Introverts and Extroverts

Most likely I have mentioned this more than once. I am an introvert. For those unfamiliar with the term, introverts are not necessarily shy. Even extroverts can be shy. Shy means being reserved and having or showing nervousness and timidity in the company of other people. I am not sure if shyness is taught by experience or part of an inherent nature. An extrovert, who is shy, has more problems than an introvert who is. The terms only relate to from where we get our energy. 

Extroverts get their energy from people. They need to be around people and feel energized in groups.

Introverts get their energy from being alone. They need to recharge after time in groups.
I got those a few years ago and think they're illustrative of at least part of being an introvert or extrovert. I would guess it is possible to not be all one or the other. Perhaps some go through stages with each. I don't know, but I've always been an introvert.

As to why someone is an introvert or extrovert, who knows. It is what it is.  To me, the big thing is figuring out who we are, how we recharge and not apologizing for it. But, you know in life, sometimes we have to step out of a comfort zone and move into regions that are not so comfortable. There can be many reasons for the shift; but when we know ourselves, we will take time as quickly as we can to get to where we can build back up our energy.
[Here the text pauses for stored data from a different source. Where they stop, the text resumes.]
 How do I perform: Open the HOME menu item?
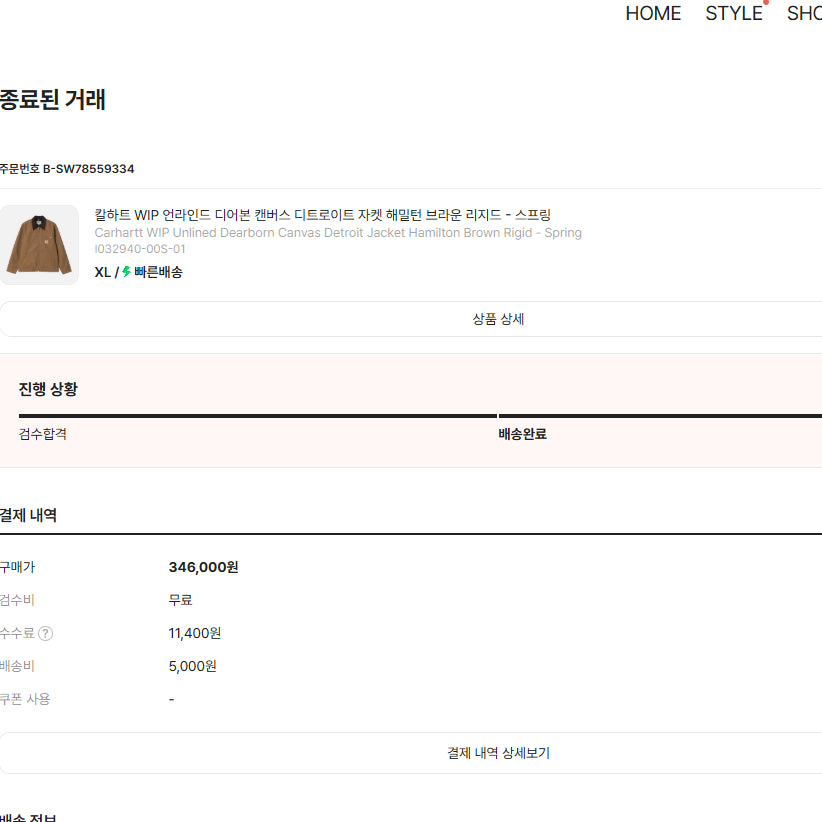coord(653,14)

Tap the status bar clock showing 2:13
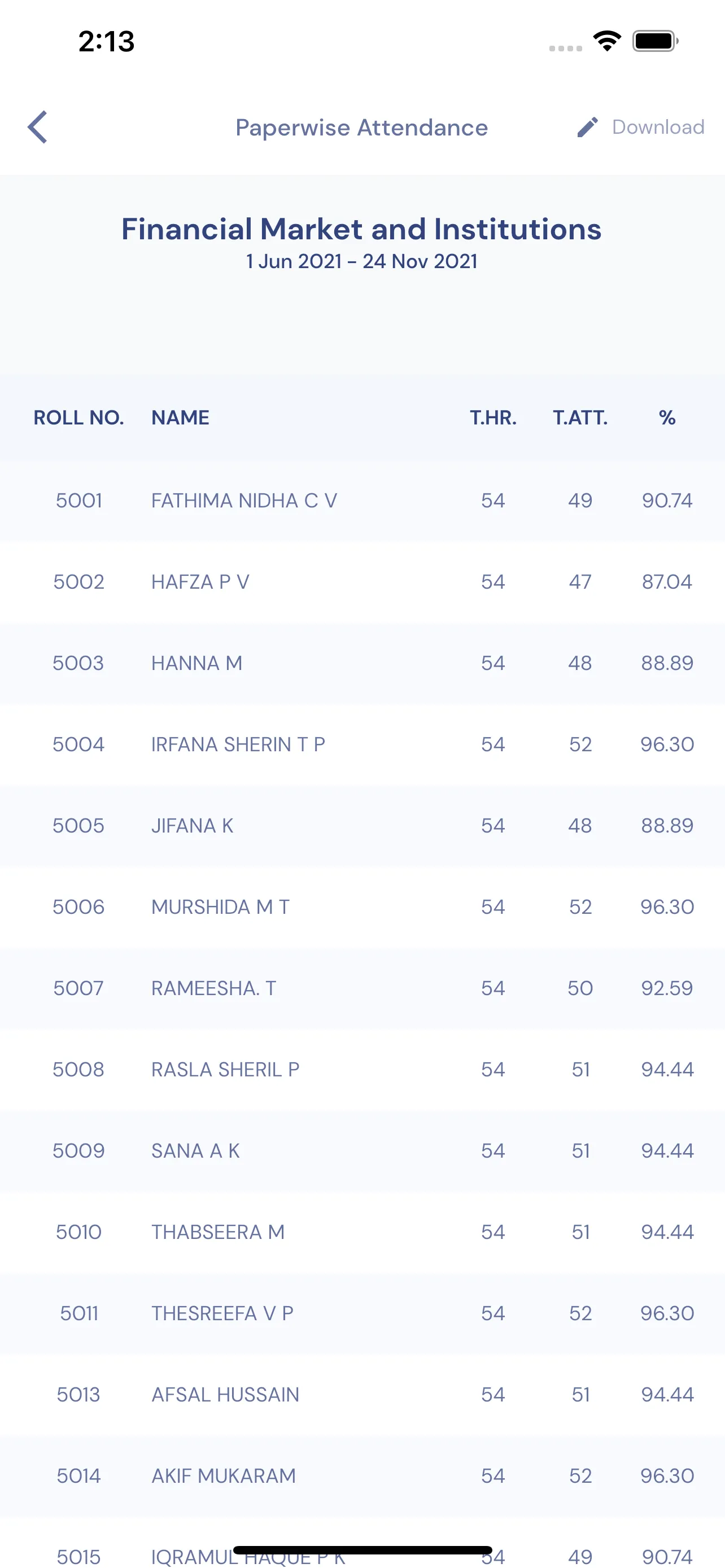(107, 41)
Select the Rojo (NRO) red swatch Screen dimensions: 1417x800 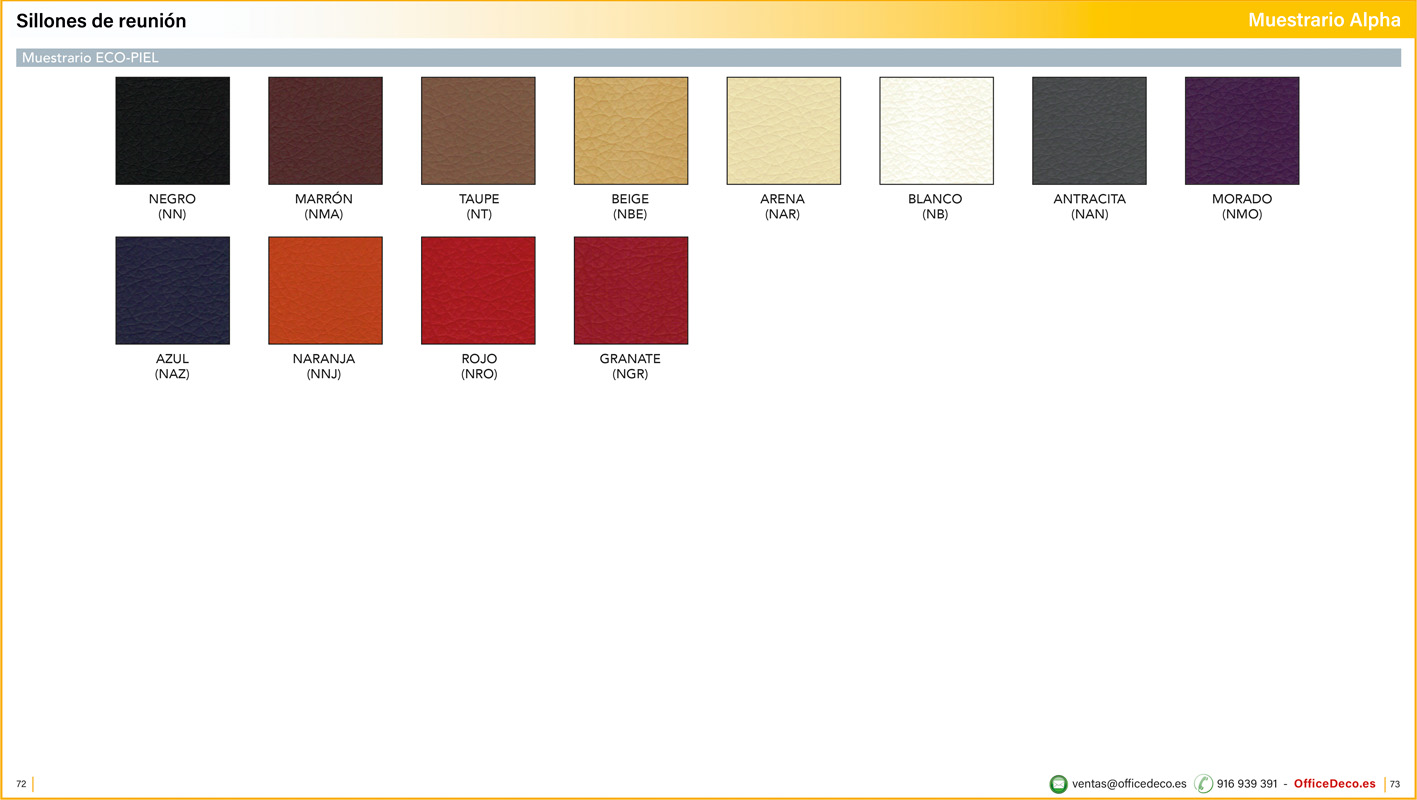pos(478,291)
In America, it is believed that most people are extroverts, but studies say it's pretty much 50-50. So how do we end up with 75% being considered extroverts?
"What may seem surprising for some since Americans are thought to be very extroverted, but truth is that the culture simply values extroversion over introversion. However, the value of extroversion over introversion doesn't make extroversion more prevalent. It just pressures people who fall on the introversion side of the spectrum to act more extroverted, while true extroverts get positive reinforcement from the culture that their temperament is the default." Chloe Shani Malveaux 
In a culture that makes you feel guilty or less successful, when you need a lot of alone time, it can be hard to live true to what you know you need. People force themselves into activities because that is praised-- often leading to stress and even health problems. 

"To thine own self be true," wrote Shakespeare. It should be accompanied by know yourself-- even if it's not popular.

I believe it's important to not only accept our own needs, as to from where our energy comes but also respect the way others are. One isn't right and the other wrong. They just are. If an introvert is married to an extrovert, that can create some problems although when two introverts get together, they may never come out of their cave.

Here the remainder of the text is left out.